The World's Leading PTR-MS Trace Analyzers Company

Agriculture and Lifestock

Real-time biological research with PTR-MS

The ample advantages of PTR-MS are particularly beneficial for agriculture and livestock research. From agricultural field emissions to VOCs originating from cattle, pigs, chicken or sheep, there is virtually no application which has not been investigated in great detail with the extremely sensitive PTR-MS technology.

IONICON is also actively promoting research in biological applications of PTR-MS, e.g. via participation in the FP7-IAPP project "PTR-TOF" or in the industrial CASE studentship "On-line detection and diagnosis of plant damage and stress by herbivores and pathogens". For more information see our project website. The gathered experience helps us to develop even better products and to support our customers in biological research.

Plant studies

Among the most prominent benefits of PTR-MS are real-time capability and direct injection without any sample preparation. These are of utmost importance when VOCs released upon plant damage have to be analyzed and monitored. In a lab environment scientists usually put leafs or whole plants in cuvettes in order to monitor released trace gases. However, also many large scale experiments involving grassland, crops, woodland or ploughed soil have been performed with great success.

Plant damage can occur due to many reasons: mechanical wounding, weather damage, harvesting and mowing, herbivore attacks, and also various types of stress (drought, extreme temperatures, high ozone levels, etc.). As the VOC release upon plant damage typically is a rapid and highly dynamic process, conventional off-line technologies are not suitable because they are only capable of analyzing snapshots, but not the actual process as a whole. With PTR-MS the released VOCs can be directly analyzed, with high sensitivity, selectivity and at time resolutions of up to 10 Hz.

One early example of a typical plant study was published in 2011 by Brilli et al. where biogenic VOCs released upon leaf wounding and light / dark changing were investigated in detail. The authors state that "PTR-TOF measurements unambiguously captured the kinetic of the large emissions of green leaf volatiles (GLVs) and acetaldehyde after wounding and darkening" and they even discovered a new class of C5 compounds in wounding induced biogenic VOC emission.

T. Turlings and M. Held (Université de Neuchâtel) showed that plants under attack from caterpillars release specific VOCs. Volicitin in the saliva of caterpillars induces defense genes leading to the formation of indole and further VOCs which attract wasps. The wasps use the caterpillars in their reproduction cycle and by that "do a favor" to the plants.

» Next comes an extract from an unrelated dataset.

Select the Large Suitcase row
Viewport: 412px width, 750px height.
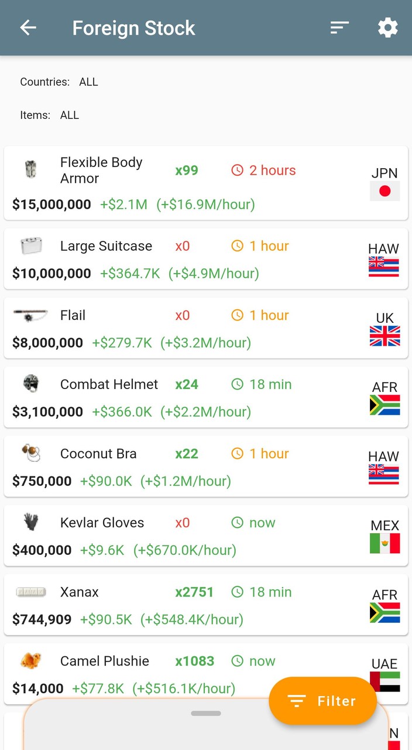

Utilizing an IONICON PTR-TOFMS instrument Schausperger et al. investigated the effects of an mycorrhizal fungus on the chemical composition of herbivore-induced plant volatiles (HIPVs) emitted by bean plants attacked by spider mites and attraction of the spider mites’ natural enemy to these HIPVs. "Our study provides a key example of an adaptive indirect HIPVmediated interaction of a belowground microorganism with an aboveground carnivore."

 

These are just some examples from the hundreds of high-class plant studies which have been made possible with the unique IONICON PTR-MS technology. We are happy to provide you with a personal showcase tailored to your specific plant study application! This will also answer the question which IONICON PTR-MS instrument combined with which add-ons will make the perfect pairing for your specific needs.

Stock farming

Livestock facilities are a crucial element in the supply chain of meat. However, odorous emissions from intensive livestock production can be a cause of nuisance in rural areas. Particularly the group around A. Feilberg (Aarhus University, Denmark) performed in-depth investigations on odorant compound release using IONICON PTR-MS technology. Already in one of their early publications they concluded: "PTR-MS measurements has for the first time enabled insights into the temporal variation in emissions of odorants from intensive pig production."

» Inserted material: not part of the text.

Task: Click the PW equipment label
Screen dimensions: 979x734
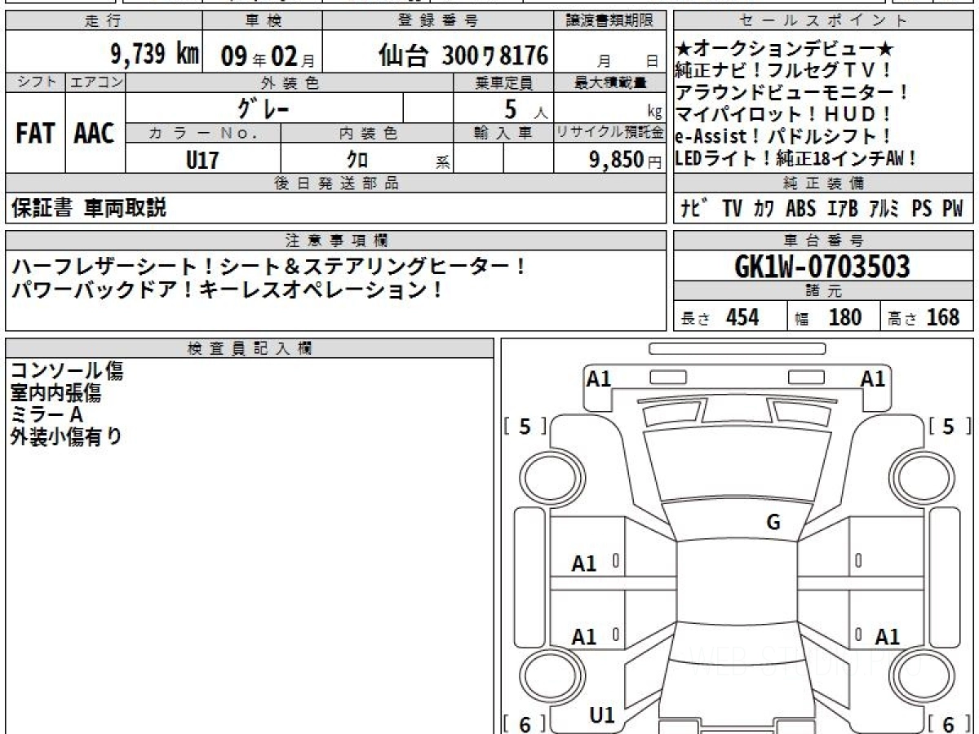Action: pos(952,209)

In a more recent study by Aarhus University photocatalytic degradation of odorous compounds (four reduced sulphur compounds, 1-butanol, four volatile fatty acids) was investigated. They conclude: "It has been demonstrated that PTR-MS is a useful tool for researching photocatalysis, and the results of this study can be used to optimise photocatalysis in the reduction of emissions of offensive odours in realistic conditions."

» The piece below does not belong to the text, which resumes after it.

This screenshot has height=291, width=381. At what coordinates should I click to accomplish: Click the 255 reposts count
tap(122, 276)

Recently, M. Dunlop (University of New South Wales, Australia) did a PhD thesis on odor emissions from poultry litter utilizing a TOF based IONICON PTR-MS instrument. One of his key findings was that the emission rates of some odorants were significantly affected by the chicken litter conditions, i.e. if the litter was dry or wet. In his thesis Dunlop appreciates that the IONICON PTR-TOF 1000 enabled measuring the concentrations of VOCs in real-time. This is a crucial benefit which would have been absolutely impossible with common standard methods like TD-GC-MS. Furthermore, using PTR-MS data odorant emission rates and odor activity values could be calculated.

Many other areas of animal husbandry have been studied with PTR-MS instruments, often leading to groundbreaking results. However, no matter if the effect of emissions from dairy cattle on ozone formation or the composition of VOCs released from sheep sheds have to be investigated, the vast majority of researchers have always relied on the unmatched IONICON technology with its various add-ons, accessories and the patented TRU-E/N ion-chemistry quality.